Brazil’s Luiz Inácio Lula da Silva was sworn in as president, again, on Sunday, Jan. 1.

In his first address, the new president, more commonly known as Lula, expressed optimism about plans to rebuild the country while pledging that members of outgoing Jair Bolsonaro’s far-right administration will be held to account.

Lula is assuming office for the third time after defeating incumbent Bolsonaro’s re-election bid following a tight run-off victory on Oct. 30 last year.

“Our message to Brazil is one of hope and reconstruction,” Lula said in a speech in the Lower House of Congress after signing the document that formally gives him the presidency.

“The great edifice of rights, sovereignty, and development that this nation built has been systematically demolished in recent years. To re-erect this edifice, we are going to direct all our efforts.”

The president said he would send a report about the prior administration to all lawmakers and judicial authorities, revoke Bolsonaro’s “criminal decrees” that loosened gun control, and hold the prior administration responsible for its denialism in the face of the COVID-19 pandemic.

“We do not carry any spirit of revenge against those who sought to subjugate the nation to their personal and ideological designs, but we are going to ensure the rule of law,” Lula said. “Those who erred will answer for their errors, with broad rights to their defense within the due legal process.”

Bolsonaro did not attend the swearing in ceremony, choosing to fly to the United States and hide out in Miami instead.

In place of Bolsonaro, a group representing diverse segments of society performed the role of presenting Lula with the presidential sash.

For months, Bolsonaro had sown doubts about the reliability of Brazil’s electronic vote and he has never formally conceded defeat. Many of his supporters gathered outside military barracks in the weeks following the elections to plead with the armed forces to prevent Lula from taking office.

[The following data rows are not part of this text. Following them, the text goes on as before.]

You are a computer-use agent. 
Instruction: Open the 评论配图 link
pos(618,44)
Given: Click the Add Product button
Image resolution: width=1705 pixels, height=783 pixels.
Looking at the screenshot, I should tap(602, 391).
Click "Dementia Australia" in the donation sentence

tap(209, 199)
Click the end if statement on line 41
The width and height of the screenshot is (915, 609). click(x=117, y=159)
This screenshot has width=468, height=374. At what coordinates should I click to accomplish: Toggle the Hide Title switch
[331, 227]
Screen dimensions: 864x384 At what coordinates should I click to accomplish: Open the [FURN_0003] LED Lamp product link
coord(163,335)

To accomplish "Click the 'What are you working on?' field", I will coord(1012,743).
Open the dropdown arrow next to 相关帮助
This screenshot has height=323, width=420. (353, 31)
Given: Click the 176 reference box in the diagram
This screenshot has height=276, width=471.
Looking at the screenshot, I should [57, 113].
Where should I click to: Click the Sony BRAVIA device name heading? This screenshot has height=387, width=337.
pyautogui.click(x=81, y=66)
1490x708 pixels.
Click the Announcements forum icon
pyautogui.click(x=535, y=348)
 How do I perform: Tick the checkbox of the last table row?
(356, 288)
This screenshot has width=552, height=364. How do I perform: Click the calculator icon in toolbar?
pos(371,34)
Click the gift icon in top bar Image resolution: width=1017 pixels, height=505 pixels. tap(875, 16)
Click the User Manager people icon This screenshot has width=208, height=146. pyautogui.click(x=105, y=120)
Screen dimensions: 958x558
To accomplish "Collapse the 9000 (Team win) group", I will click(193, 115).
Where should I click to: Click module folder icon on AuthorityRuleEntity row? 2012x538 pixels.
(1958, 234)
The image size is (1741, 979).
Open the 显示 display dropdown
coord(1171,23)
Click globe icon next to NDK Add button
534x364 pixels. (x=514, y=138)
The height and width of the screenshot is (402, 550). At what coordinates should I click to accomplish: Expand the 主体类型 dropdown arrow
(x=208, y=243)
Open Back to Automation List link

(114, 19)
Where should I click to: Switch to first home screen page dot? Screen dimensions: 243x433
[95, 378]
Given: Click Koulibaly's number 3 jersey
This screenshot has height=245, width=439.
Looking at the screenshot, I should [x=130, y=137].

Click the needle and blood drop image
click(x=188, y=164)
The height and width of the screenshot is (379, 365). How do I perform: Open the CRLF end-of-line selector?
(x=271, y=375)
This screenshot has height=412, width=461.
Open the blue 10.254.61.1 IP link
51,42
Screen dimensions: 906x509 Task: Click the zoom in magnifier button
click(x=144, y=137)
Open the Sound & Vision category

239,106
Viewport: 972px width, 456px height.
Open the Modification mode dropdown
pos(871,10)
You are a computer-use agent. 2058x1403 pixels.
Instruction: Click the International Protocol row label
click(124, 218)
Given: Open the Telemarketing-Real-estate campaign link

In his first act as president on Sunday, he signed a decree to tighten gun control and set a 30-day deadline for the comptroller-general’s office to evaluate Bolsonaro’s decrees that had placed official information under seal for 100 years.

He also signed a decree that guaranteed a monthly stipend for poor families and re-established the Amazon fund for sustainable development in the rainforest.

He named Amazon activist Marina Silva as Minister for Environment and Climate Change. The move indicates that Lula plans to keep his promise made at the United Nations climate conference in Egypt to prioritize cracking down on the illegal deforestation of the world’s largest rainforest.

Silva was environment minister during most of Lula’s previous administration, where she oversaw the creation of dozens of conservation areas and a sophisticated strategy against deforestation, including major operations against environmental criminals and new satellite surveillance. Her leadership saw deforestation levels drop dramatically.

But Lula and Silva fell out during his second term, and she resigned in 2008. “Brazil will return to the protagonist role it previously had when it comes to climate, to biodiversity,” Silva said at COP27.

The policies would be a sharp turn away from Bolsonaro’s administration, which saw deforestation in Brazil’s Amazon region reach a 15-year-high in 2021.

Communist Party leader Luciana Santos has been appointed Minister of Science and Technology. | Pedro Caldas / PCdoB

Lula appointed Luciana Santos, the president of the Communist Party of Brazil and deputy governor of Pernambuco, to become Minister of Science and Technology in the incoming administration.

Santos said that the role was especially important following the Bolsonaro administration’s anti-scientific denial, especially with regards to climate change and the pandemic.

She said the pandemic had exposed the weaknesses of reliance on globalized capitalist supply chains at times of crisis and vowed to ensure “we are a more autonomous country—after all, the great geopolitical dispute in the world is for technological dominance.”

The Communist Party backed Lula for the presidency and has vowed its members of parliament will now “fight alongside [him] for the reconstruction of the country after the Bolsonarist catastrophe.”

Lula also named Sonia Guajajara as Brazil’s first Minister of Indigenous Peoples.

This article features material from Morning Star.